5. Secret of Chess: Chemistry.
When asked, "What is the secret of success for this US Women’s Olympiad Team?" Zsusza "Susan" Polgár replied, "For one, chemistry." She also noted, spending "a lot of time together" with the team, working hard, learning to "know each other well", having a "team captain and a head coach that also know and understand" them, and having a "good chief theoretician".
In late 2004, the US women's team made history at the Chess Olympiad by capturing silver, the first ever Olympic medal for the United States. The player and driving force behind this success was Susan Polgar, who came out of a seven-year hiatus with a stunning performance.
When playing on a team, it's important to have chemistry with the other members of your team. Knowing each other's style of play and continually encouraging one another is important. I experienced this in the Australian Schools Teams Championships, as well as other international events.

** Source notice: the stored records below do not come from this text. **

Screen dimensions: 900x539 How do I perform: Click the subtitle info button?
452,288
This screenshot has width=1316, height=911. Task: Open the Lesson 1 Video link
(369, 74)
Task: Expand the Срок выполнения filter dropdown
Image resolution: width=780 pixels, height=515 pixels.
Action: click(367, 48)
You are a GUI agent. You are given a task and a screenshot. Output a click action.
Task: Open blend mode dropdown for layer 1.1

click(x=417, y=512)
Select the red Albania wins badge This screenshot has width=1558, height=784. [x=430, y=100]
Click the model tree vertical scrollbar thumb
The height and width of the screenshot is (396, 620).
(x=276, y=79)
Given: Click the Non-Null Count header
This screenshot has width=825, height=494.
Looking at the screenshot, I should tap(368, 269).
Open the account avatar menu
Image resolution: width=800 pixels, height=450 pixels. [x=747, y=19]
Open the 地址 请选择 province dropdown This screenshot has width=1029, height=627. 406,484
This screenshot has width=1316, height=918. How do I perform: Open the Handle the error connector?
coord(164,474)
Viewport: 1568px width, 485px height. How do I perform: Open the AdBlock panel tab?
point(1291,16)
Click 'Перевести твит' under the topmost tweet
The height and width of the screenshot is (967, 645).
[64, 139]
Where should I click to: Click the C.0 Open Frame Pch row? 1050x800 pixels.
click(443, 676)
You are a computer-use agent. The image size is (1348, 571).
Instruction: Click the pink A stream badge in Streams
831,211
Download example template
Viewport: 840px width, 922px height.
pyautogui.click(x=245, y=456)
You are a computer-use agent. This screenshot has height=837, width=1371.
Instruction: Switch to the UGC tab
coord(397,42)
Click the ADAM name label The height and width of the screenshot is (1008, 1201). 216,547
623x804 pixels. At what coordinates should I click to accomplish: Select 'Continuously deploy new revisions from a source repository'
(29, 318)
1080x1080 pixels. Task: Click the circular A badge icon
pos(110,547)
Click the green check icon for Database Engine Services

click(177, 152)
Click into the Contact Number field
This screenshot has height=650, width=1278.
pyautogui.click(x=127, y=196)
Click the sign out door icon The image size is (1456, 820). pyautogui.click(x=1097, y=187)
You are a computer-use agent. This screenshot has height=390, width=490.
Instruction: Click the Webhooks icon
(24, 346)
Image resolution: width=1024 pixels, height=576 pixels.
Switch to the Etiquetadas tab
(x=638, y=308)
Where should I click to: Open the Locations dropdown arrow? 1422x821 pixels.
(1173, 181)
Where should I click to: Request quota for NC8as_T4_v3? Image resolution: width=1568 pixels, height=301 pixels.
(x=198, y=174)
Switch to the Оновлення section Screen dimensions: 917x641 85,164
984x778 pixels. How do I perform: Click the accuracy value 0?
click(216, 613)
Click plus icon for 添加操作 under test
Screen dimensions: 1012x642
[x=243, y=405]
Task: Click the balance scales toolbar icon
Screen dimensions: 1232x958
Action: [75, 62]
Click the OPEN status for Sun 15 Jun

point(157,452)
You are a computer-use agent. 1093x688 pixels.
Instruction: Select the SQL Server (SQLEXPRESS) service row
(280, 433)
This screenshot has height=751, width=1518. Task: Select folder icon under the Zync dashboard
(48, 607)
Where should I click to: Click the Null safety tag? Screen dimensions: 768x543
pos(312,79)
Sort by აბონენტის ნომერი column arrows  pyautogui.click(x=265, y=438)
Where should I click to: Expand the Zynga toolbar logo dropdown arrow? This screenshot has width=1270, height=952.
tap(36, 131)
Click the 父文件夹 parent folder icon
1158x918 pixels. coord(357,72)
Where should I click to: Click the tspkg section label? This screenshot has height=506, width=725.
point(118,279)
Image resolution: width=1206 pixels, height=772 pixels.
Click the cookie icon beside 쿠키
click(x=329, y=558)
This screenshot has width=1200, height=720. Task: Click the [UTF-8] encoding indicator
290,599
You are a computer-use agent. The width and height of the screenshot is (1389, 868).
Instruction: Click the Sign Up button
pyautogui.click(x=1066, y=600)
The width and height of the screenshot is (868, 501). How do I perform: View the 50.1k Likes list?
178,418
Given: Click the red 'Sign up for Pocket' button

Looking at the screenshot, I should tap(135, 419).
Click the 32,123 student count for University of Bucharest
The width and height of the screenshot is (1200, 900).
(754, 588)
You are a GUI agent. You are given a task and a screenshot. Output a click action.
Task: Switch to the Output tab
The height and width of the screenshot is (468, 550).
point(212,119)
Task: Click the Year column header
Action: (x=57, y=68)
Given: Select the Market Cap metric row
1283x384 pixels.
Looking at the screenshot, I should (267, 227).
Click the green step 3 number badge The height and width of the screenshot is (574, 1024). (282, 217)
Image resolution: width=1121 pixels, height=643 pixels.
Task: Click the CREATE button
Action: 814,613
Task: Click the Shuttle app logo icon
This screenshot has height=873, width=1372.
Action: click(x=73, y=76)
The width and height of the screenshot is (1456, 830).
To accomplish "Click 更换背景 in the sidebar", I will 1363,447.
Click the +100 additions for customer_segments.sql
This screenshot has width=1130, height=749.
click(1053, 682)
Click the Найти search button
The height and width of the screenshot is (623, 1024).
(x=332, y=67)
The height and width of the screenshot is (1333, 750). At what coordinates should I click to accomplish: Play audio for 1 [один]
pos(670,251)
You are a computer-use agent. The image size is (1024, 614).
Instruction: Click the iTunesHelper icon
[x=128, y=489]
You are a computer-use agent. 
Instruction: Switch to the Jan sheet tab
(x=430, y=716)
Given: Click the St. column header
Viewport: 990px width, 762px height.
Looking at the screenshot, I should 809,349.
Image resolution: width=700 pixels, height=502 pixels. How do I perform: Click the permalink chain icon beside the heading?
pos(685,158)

6. Secret of Chess: Have enough coffee in the house.
In 2004, third place of the qualifier for the Canarias en Red Internet Chess Festival went to Chess Today author GM Mikhail Golubev who has told his readers the secret to success in these Playchess events was to "have enough coffee in the house". Apparently, he was out of the "sustaining brew" and lost a previous ACP Inaugural. In this tournament, he had plenty and was rewarded with a fantastic Buchholz to easily qualify for the finals.
I've always liked to drink at the board, although not coffee in particular. I have experimented with drinking Milo, Sustagen, Up&Go and Multi-V at the board (I'm not sure if these brands are native to Australia). Many of these work well as they wake you up at the chessboard game. I know IM Jeremy Silman has recommended apple juice and chewing on ginseng.
7. Secret of Chess: XiangQi
What is the reason for the remarkable success of Chinese players in international chess? According to Prof. David H. Li it is due to the fact that they are all experienced in XiangQi, the combative and fast Chinese version of the game.
According to the professor, "When one is accustomed to playing a game with a higher manoeuvrability ratio, one has an advantage in playing a game with a lower manoeuvrability ratio. Moreover XiangQi introduces synergy into your thinking process and playing style. By broadening your horizon, you start to think more creatively; by improving your grasp of spatial relationship, you are visualizing more dynamically; and by deepening your analytical skill, you play more imaginatively." Of course, there is more. Simply check out the article about XiangQi and chess.
I also played XiangQi when I was younger, shortly before I started learning chess. I had some flair for the game and I liked to play it against my grandfather. Sometimes I played it online, but I haven't played in years and I don't recall ever playing it while I was playing "international chess". I'm planning to re-learn the game and play it online occasionally. I've always thought, having learned it before I learned the rules to international chess, that it has helped me in developing my chess skills.
So these are the hypotheses I put forward to you. You can decide which ones have merit and which ones are totally busted, and I have given my own opinion on all of them. If you have learned something useful today, I would have done my job.